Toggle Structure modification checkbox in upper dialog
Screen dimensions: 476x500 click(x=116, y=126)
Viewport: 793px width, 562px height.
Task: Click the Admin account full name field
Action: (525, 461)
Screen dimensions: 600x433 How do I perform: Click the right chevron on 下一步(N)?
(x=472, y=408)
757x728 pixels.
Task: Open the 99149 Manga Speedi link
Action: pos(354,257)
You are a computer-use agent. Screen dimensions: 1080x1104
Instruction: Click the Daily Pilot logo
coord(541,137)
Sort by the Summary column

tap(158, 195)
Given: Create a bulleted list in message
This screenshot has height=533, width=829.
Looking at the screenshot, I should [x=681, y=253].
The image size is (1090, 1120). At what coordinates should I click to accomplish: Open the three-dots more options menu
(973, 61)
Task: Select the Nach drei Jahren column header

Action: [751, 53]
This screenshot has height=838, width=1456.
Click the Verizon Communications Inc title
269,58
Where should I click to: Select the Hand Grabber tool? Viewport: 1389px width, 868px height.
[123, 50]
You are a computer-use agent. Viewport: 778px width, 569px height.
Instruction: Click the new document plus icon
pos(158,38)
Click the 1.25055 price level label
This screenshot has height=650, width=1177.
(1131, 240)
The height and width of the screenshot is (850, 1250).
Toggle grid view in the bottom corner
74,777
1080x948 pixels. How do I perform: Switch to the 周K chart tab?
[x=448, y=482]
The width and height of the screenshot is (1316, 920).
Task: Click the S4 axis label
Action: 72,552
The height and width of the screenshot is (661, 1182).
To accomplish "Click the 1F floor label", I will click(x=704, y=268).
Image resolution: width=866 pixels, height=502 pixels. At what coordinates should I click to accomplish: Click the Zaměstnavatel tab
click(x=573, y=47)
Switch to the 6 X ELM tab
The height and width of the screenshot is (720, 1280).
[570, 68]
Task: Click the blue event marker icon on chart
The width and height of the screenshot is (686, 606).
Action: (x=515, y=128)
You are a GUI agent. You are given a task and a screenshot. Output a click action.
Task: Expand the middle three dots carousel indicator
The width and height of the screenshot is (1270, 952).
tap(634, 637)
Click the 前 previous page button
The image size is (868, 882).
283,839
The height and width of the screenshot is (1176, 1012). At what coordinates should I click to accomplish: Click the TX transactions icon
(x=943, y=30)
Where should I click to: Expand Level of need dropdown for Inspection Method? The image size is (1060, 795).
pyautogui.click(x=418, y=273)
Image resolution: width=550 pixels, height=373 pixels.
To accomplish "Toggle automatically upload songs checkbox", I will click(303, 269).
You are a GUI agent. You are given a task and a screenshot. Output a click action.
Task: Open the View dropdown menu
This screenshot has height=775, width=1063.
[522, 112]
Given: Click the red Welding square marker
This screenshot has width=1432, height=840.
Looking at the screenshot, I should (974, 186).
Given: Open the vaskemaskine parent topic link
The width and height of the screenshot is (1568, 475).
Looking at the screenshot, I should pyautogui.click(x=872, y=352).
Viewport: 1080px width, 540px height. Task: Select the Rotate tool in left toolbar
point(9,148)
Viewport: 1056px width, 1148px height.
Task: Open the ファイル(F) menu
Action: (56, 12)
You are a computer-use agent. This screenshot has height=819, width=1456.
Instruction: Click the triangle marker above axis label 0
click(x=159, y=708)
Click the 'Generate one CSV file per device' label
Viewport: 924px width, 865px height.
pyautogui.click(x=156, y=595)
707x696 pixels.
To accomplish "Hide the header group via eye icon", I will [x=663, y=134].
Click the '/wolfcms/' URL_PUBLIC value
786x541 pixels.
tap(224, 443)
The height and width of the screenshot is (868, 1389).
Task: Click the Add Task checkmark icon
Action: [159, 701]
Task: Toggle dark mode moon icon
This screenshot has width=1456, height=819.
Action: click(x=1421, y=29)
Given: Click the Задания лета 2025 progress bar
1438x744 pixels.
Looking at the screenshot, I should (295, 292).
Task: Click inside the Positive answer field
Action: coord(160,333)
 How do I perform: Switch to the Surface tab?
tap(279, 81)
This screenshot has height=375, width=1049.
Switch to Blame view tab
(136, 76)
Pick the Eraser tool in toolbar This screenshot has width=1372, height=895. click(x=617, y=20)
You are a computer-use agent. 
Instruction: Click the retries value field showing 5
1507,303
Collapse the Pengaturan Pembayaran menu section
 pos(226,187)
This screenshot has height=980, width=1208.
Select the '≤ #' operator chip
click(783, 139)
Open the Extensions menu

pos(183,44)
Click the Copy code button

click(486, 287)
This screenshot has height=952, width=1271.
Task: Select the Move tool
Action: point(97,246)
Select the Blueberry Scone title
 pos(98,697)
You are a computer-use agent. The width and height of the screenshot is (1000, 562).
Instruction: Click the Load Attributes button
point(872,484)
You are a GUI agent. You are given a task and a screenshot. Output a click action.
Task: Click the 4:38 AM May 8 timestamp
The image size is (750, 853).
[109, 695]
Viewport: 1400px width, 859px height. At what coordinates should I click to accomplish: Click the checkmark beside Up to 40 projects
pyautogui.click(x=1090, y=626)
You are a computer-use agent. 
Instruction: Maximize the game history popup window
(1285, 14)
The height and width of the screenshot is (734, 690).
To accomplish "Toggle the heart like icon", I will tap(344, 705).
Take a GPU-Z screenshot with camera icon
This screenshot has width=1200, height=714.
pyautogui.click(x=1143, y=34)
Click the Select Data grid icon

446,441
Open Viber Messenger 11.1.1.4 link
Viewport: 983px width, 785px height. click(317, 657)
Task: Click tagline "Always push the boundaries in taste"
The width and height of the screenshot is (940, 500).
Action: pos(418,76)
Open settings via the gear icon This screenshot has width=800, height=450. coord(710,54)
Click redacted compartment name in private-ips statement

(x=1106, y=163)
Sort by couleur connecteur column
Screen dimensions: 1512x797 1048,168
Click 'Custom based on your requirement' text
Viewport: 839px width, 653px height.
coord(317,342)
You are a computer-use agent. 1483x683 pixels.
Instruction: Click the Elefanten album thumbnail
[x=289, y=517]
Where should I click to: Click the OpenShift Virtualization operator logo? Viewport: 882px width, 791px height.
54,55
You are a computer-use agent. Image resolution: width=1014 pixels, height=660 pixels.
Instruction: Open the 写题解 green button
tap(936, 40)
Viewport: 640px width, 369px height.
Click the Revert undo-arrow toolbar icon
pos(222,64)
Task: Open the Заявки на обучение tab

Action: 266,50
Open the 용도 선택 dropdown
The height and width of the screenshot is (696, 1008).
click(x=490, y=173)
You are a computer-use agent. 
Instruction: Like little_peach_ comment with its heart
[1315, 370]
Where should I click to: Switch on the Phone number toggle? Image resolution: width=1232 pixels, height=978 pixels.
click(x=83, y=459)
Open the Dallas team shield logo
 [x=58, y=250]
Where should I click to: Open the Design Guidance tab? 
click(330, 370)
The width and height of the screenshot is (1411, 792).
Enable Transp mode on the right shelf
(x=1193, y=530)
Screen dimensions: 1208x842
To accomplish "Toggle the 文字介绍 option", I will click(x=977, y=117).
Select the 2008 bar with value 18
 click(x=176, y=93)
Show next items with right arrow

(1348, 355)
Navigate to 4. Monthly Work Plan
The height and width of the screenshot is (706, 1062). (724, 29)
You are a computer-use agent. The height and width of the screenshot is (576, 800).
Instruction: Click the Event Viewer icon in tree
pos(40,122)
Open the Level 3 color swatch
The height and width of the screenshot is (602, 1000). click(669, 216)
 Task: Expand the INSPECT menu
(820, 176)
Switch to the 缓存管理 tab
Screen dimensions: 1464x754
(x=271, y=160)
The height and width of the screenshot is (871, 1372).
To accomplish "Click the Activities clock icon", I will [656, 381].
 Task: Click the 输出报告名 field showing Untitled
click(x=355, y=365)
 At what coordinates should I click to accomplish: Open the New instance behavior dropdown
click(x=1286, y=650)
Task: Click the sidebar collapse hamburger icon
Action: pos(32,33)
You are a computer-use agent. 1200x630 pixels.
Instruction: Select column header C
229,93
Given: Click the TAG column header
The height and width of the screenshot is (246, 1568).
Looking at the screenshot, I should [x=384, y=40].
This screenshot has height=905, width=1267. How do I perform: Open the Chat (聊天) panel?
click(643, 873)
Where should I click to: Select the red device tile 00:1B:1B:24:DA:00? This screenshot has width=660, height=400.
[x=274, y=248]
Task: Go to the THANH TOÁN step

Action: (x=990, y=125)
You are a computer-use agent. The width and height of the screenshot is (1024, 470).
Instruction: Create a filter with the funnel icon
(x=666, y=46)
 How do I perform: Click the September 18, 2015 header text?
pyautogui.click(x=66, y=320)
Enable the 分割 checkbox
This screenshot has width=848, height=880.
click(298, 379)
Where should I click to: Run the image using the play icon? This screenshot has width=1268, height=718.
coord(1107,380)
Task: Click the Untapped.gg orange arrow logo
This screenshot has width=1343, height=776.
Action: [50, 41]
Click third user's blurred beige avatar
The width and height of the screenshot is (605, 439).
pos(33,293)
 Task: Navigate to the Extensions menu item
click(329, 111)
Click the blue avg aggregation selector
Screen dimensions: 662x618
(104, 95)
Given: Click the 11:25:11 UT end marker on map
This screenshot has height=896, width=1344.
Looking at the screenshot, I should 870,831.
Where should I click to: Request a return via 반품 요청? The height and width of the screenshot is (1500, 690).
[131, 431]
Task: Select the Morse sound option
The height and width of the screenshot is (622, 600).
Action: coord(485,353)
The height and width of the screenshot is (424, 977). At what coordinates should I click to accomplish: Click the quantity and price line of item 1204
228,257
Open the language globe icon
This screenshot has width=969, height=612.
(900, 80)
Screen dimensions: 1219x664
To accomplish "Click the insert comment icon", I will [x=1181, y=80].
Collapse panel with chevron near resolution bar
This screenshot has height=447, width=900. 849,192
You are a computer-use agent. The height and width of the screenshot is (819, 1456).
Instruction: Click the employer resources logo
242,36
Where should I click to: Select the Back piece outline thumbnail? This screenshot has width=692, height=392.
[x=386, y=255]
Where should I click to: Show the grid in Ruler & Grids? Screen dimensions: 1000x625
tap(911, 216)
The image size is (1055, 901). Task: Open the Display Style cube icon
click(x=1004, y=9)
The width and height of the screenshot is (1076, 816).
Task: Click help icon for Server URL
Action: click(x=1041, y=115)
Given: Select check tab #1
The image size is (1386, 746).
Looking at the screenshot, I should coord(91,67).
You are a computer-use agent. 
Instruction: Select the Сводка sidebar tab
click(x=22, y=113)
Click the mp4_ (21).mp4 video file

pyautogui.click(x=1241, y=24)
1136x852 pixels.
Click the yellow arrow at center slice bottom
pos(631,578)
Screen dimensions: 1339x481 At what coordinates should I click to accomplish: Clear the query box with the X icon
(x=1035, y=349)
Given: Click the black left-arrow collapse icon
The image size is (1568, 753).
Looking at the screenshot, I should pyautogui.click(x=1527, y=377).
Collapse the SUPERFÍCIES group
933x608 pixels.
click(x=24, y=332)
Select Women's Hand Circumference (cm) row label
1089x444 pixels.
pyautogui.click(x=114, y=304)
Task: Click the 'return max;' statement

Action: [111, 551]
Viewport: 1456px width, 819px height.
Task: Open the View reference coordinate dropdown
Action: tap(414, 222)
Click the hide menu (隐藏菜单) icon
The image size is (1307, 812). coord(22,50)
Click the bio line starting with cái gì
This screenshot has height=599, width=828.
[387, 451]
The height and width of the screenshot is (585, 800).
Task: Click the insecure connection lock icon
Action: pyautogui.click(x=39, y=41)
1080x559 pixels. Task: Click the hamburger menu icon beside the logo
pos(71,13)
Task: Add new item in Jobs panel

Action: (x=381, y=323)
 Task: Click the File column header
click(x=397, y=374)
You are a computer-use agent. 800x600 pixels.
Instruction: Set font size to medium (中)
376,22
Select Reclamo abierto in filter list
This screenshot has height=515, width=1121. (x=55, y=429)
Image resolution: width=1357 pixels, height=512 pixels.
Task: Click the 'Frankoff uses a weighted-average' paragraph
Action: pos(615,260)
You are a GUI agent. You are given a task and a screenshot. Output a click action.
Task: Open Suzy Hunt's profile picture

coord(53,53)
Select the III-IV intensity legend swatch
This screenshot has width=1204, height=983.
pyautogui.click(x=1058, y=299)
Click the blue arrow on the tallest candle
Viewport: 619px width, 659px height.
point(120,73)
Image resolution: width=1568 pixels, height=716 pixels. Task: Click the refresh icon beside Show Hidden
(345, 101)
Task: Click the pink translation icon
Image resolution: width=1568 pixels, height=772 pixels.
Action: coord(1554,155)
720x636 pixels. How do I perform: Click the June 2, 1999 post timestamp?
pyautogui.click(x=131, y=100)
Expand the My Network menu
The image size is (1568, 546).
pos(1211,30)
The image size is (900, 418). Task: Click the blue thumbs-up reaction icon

• • •

#### [WORK INSTRUCTIONS]
Tally up the lines in the preceding listing that contain the string "will". Respond with the number and nothing else.

#### [SOLUTION TO THIS EXERCISE]
7